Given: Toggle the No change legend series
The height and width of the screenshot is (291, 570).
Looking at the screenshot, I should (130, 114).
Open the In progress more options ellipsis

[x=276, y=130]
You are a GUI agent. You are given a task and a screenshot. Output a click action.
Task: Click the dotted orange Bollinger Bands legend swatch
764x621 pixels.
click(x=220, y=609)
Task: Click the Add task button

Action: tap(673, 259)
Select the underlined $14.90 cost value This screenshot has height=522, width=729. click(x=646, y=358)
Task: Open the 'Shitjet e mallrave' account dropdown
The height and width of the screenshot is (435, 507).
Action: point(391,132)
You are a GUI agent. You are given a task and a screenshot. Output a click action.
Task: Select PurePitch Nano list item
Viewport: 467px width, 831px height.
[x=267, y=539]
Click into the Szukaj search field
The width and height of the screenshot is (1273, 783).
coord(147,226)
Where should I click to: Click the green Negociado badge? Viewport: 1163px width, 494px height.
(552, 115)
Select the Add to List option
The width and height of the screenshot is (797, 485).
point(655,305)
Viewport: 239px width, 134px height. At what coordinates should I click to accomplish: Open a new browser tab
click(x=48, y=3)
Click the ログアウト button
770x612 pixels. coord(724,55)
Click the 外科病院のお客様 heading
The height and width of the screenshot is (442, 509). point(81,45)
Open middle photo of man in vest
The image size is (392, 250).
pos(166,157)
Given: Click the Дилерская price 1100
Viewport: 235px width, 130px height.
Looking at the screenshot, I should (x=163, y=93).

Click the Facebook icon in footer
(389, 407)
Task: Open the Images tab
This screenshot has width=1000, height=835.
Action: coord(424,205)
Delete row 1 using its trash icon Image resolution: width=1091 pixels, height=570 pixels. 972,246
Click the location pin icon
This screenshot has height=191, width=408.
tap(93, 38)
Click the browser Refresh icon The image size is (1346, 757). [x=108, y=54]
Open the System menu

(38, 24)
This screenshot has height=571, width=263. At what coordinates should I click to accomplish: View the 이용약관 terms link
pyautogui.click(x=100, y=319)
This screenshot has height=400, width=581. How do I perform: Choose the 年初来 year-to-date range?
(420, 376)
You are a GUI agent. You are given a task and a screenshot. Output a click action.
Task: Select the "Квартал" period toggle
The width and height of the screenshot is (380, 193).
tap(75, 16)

▶ **What the exercise asks**:
Copy each entry exactly, leaving every line as it is.

▶ **Final answer**:
Given: Toggle the No change legend series
The height and width of the screenshot is (291, 570).
Looking at the screenshot, I should (130, 114).
Open the In progress more options ellipsis

[x=276, y=130]
You are a GUI agent. You are given a task and a screenshot. Output a click action.
Task: Click the dotted orange Bollinger Bands legend swatch
764x621 pixels.
click(x=220, y=609)
Task: Click the Add task button

Action: tap(673, 259)
Select the underlined $14.90 cost value This screenshot has height=522, width=729. click(x=646, y=358)
Task: Open the 'Shitjet e mallrave' account dropdown
The height and width of the screenshot is (435, 507).
Action: point(391,132)
You are a GUI agent. You are given a task and a screenshot. Output a click action.
Task: Select PurePitch Nano list item
Viewport: 467px width, 831px height.
[x=267, y=539]
Click into the Szukaj search field
The width and height of the screenshot is (1273, 783).
coord(147,226)
Where should I click to: Click the green Negociado badge? Viewport: 1163px width, 494px height.
(552, 115)
Select the Add to List option
The width and height of the screenshot is (797, 485).
point(655,305)
Viewport: 239px width, 134px height. At what coordinates should I click to accomplish: Open a new browser tab
click(x=48, y=3)
Click the ログアウト button
770x612 pixels. coord(724,55)
Click the 外科病院のお客様 heading
The height and width of the screenshot is (442, 509). point(81,45)
Open middle photo of man in vest
The image size is (392, 250).
pos(166,157)
Given: Click the Дилерская price 1100
Viewport: 235px width, 130px height.
Looking at the screenshot, I should (x=163, y=93).

Click the Facebook icon in footer
(389, 407)
Task: Open the Images tab
This screenshot has width=1000, height=835.
Action: coord(424,205)
Delete row 1 using its trash icon Image resolution: width=1091 pixels, height=570 pixels. 972,246
Click the location pin icon
This screenshot has height=191, width=408.
tap(93, 38)
Click the browser Refresh icon The image size is (1346, 757). [x=108, y=54]
Open the System menu

(38, 24)
This screenshot has height=571, width=263. At what coordinates should I click to accomplish: View the 이용약관 terms link
pyautogui.click(x=100, y=319)
This screenshot has height=400, width=581. How do I perform: Choose the 年初来 year-to-date range?
(420, 376)
You are a GUI agent. You are given a task and a screenshot. Output a click action.
Task: Select the "Квартал" period toggle
The width and height of the screenshot is (380, 193).
tap(75, 16)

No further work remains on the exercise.